After reading this article over at Arstechnica I found myself with a giant itch that needed scratching. Have you ever noticed that the only people complaining about walled gardens are developers, and not consumers? Do you want to know why that is? People don’t want developers selling off their information to the highest bidder whenever they feel like it. People are happy that someone’s got their best interests in mind, however inefficient the process might be to get an app approved. Personally I’m glad Apple vets applications and protects us from the malicious practices that are going on over on the Android phone.

Don’t believe me? Duke University, Penn State, and Intel Labs teamed up to study Android applications transmission of personal information to marketers. Guess what they found, out of 30 popular free Android applications, selected at random, half of them were sending “private information to advertising servers, including the user’s location and phone number…In some cases, they found that the applications were relaying GPS coordinates to remote advertising network servers as frequently as every 30 seconds, even when not displaying advertisements.” How’s that for an open, and evil-free phone. Google might not vet the applications on their android store, but the “don’t be evil” moniker when out the window years ago.
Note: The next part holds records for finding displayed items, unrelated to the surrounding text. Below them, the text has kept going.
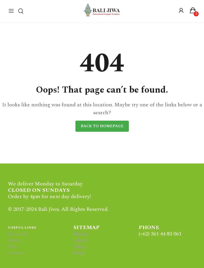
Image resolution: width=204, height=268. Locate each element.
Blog (78, 253)
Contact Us (17, 253)
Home (80, 234)
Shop (79, 247)
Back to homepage (102, 126)
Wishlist (14, 240)
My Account (17, 234)
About (80, 240)
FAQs (12, 246)
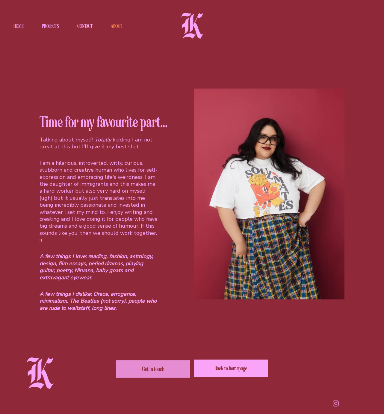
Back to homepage (230, 368)
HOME (18, 26)
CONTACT (85, 26)
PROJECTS (50, 26)
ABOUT (116, 26)
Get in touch (153, 370)
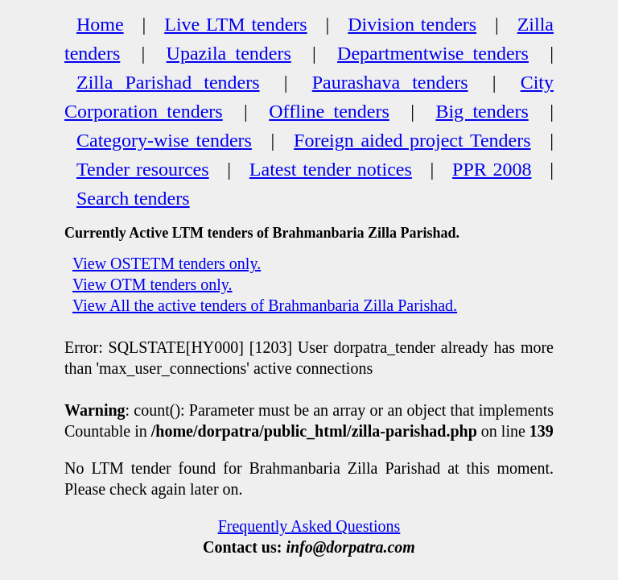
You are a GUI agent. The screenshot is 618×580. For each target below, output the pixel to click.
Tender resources (142, 169)
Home (100, 24)
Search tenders (133, 198)
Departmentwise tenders (433, 53)
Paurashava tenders (390, 82)
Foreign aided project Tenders (412, 140)
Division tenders (412, 24)
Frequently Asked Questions (309, 526)
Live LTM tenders (235, 24)
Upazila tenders (229, 53)
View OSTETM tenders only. (166, 263)
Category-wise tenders (164, 140)
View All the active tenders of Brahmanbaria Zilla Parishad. (264, 305)
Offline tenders (329, 111)
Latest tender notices (330, 169)
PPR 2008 (491, 169)
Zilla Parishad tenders (168, 82)
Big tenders (481, 111)
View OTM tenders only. (152, 284)
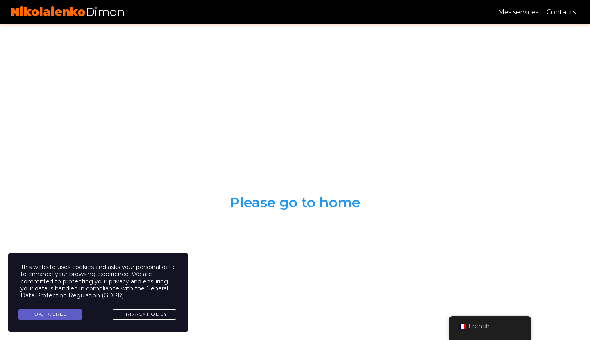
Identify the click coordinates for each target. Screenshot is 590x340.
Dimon (67, 12)
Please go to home (295, 202)
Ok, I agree (50, 314)
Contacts (561, 12)
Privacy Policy (144, 314)
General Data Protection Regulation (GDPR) (94, 292)
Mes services (518, 12)
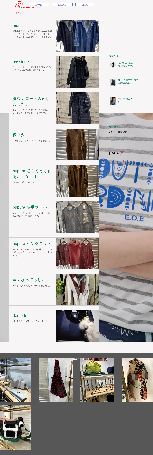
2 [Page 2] (56, 346)
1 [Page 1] (51, 346)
So, the next time someone starts bitching about Apple’s walled garden, ask them how they feel about applications updating marketing servers every thirty seconds with their location, name, and personal information. When they look at you dumbfounded, point them in the direction of this article, then ask them if a wall-less garden is the best situation for consumers. Then ask them how well it worked out for them with Windows XP, that should shut them up for a while.